### Exercise requirements
Every line of the data that contains the string "will" must be copied.

### Study material
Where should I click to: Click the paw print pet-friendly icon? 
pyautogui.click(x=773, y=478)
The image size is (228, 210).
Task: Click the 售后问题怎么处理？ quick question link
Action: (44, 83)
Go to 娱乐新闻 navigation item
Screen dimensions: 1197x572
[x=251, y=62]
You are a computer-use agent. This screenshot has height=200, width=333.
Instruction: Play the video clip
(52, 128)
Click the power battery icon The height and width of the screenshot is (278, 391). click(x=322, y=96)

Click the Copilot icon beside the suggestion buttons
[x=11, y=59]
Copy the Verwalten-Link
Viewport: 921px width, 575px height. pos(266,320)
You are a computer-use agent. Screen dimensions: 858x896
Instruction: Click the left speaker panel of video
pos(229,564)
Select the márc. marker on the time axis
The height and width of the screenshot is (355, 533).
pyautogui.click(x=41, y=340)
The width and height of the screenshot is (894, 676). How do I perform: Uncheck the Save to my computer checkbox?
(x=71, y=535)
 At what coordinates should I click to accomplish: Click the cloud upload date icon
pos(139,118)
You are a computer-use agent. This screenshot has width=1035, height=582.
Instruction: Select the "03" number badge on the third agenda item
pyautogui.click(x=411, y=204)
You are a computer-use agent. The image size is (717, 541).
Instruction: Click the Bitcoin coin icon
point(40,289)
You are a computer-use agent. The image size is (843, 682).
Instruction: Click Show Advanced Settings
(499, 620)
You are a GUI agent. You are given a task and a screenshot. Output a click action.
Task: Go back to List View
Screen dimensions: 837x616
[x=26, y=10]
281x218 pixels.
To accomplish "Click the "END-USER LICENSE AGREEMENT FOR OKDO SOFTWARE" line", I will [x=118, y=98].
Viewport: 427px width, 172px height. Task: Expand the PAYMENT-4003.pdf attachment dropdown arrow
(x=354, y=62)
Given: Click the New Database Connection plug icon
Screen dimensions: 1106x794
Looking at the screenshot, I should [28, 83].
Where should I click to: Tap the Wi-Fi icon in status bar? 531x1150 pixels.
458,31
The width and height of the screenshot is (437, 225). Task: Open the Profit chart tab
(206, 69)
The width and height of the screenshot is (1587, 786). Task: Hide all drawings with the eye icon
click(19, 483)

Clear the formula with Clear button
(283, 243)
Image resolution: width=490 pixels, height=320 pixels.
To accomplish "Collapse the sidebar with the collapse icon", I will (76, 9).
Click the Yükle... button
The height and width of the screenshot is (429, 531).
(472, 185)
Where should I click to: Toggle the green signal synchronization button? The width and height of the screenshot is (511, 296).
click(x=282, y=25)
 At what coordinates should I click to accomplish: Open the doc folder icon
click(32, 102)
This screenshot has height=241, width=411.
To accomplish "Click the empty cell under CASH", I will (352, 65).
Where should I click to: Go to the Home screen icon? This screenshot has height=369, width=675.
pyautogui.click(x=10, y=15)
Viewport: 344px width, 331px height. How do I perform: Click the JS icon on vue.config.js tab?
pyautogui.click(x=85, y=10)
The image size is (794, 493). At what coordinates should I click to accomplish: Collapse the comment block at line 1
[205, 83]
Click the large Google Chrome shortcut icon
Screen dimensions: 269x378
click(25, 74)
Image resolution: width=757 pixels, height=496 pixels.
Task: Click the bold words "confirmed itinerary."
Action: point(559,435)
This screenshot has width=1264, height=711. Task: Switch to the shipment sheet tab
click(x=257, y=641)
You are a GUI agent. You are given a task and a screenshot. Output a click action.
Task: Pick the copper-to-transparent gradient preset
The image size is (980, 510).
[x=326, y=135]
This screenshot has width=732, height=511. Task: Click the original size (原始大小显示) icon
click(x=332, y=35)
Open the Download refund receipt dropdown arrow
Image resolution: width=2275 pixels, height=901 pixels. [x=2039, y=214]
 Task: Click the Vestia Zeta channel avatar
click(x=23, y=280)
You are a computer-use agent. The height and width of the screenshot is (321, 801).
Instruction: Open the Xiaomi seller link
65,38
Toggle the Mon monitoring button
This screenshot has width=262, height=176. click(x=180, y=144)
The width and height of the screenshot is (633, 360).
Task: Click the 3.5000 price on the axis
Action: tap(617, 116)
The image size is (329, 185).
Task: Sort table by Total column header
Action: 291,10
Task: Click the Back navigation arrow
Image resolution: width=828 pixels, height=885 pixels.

### Result for this exercise
To accomplish "Click the "END-USER LICENSE AGREEMENT FOR OKDO SOFTWARE" line", I will [x=118, y=98].
To accomplish "Collapse the sidebar with the collapse icon", I will (76, 9).
To accomplish "Click the empty cell under CASH", I will (352, 65).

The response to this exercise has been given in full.